(Collected data)
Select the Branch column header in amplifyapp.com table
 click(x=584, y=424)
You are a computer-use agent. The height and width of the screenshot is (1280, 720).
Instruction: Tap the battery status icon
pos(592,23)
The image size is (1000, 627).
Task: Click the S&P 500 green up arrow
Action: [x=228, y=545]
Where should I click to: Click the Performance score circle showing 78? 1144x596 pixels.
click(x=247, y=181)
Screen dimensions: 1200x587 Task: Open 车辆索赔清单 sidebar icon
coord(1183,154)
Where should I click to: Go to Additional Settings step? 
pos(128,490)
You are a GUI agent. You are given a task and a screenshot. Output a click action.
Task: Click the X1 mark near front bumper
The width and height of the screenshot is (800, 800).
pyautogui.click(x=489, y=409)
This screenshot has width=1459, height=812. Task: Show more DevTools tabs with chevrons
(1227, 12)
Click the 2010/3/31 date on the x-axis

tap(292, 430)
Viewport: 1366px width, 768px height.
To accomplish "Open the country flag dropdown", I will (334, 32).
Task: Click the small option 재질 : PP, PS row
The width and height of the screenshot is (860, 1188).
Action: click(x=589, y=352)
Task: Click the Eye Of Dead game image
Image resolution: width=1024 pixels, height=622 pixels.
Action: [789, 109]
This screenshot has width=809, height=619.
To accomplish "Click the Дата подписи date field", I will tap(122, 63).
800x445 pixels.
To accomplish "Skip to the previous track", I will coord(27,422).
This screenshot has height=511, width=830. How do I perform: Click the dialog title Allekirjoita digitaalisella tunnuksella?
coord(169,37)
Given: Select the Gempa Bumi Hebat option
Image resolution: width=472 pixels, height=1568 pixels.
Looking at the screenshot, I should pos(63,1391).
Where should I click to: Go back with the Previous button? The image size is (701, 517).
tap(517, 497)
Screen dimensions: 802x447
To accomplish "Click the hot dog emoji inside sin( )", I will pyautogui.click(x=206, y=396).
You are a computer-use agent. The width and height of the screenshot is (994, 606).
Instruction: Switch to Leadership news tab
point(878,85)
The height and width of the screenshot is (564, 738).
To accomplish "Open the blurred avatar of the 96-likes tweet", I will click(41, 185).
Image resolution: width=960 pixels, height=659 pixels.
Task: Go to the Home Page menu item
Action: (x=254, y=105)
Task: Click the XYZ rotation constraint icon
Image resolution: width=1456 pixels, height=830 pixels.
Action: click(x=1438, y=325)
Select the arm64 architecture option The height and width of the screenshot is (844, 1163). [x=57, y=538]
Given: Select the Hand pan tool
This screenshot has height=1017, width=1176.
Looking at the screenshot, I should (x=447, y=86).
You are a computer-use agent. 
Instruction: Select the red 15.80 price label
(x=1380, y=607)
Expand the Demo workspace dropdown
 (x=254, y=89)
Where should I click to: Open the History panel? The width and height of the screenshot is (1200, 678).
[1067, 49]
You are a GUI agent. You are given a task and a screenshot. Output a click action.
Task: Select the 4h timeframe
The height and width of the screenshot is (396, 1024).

▶ **What is required**
When you reach this point, go back and write out each record above exactly.

▶ **Exercise answer**
Select the Branch column header in amplifyapp.com table
 click(x=584, y=424)
You are a computer-use agent. The height and width of the screenshot is (1280, 720).
Instruction: Tap the battery status icon
pos(592,23)
The image size is (1000, 627).
Task: Click the S&P 500 green up arrow
Action: [x=228, y=545]
Where should I click to: Click the Performance score circle showing 78? 1144x596 pixels.
click(x=247, y=181)
Screen dimensions: 1200x587 Task: Open 车辆索赔清单 sidebar icon
coord(1183,154)
Where should I click to: Go to Additional Settings step? 
pos(128,490)
You are a GUI agent. You are given a task and a screenshot. Output a click action.
Task: Click the X1 mark near front bumper
The width and height of the screenshot is (800, 800).
pyautogui.click(x=489, y=409)
This screenshot has width=1459, height=812. Task: Show more DevTools tabs with chevrons
(1227, 12)
Click the 2010/3/31 date on the x-axis

tap(292, 430)
Viewport: 1366px width, 768px height.
To accomplish "Open the country flag dropdown", I will (334, 32).
Task: Click the small option 재질 : PP, PS row
The width and height of the screenshot is (860, 1188).
Action: click(x=589, y=352)
Task: Click the Eye Of Dead game image
Image resolution: width=1024 pixels, height=622 pixels.
Action: [789, 109]
This screenshot has width=809, height=619.
To accomplish "Click the Дата подписи date field", I will tap(122, 63).
800x445 pixels.
To accomplish "Skip to the previous track", I will coord(27,422).
This screenshot has height=511, width=830. How do I perform: Click the dialog title Allekirjoita digitaalisella tunnuksella?
coord(169,37)
Given: Select the Gempa Bumi Hebat option
Image resolution: width=472 pixels, height=1568 pixels.
Looking at the screenshot, I should pos(63,1391).
Where should I click to: Go back with the Previous button? The image size is (701, 517).
tap(517, 497)
Screen dimensions: 802x447
To accomplish "Click the hot dog emoji inside sin( )", I will pyautogui.click(x=206, y=396).
You are a computer-use agent. The width and height of the screenshot is (994, 606).
Instruction: Switch to Leadership news tab
point(878,85)
The height and width of the screenshot is (564, 738).
To accomplish "Open the blurred avatar of the 96-likes tweet", I will click(41, 185).
Image resolution: width=960 pixels, height=659 pixels.
Task: Go to the Home Page menu item
Action: (x=254, y=105)
Task: Click the XYZ rotation constraint icon
Image resolution: width=1456 pixels, height=830 pixels.
Action: click(x=1438, y=325)
Select the arm64 architecture option The height and width of the screenshot is (844, 1163). [x=57, y=538]
Given: Select the Hand pan tool
This screenshot has height=1017, width=1176.
Looking at the screenshot, I should (x=447, y=86).
You are a computer-use agent. 
Instruction: Select the red 15.80 price label
(x=1380, y=607)
Expand the Demo workspace dropdown
 (x=254, y=89)
Where should I click to: Open the History panel? The width and height of the screenshot is (1200, 678).
[1067, 49]
You are a GUI agent. You are given a task and a screenshot. Output a click action.
Task: Select the 4h timeframe
The height and width of the screenshot is (396, 1024).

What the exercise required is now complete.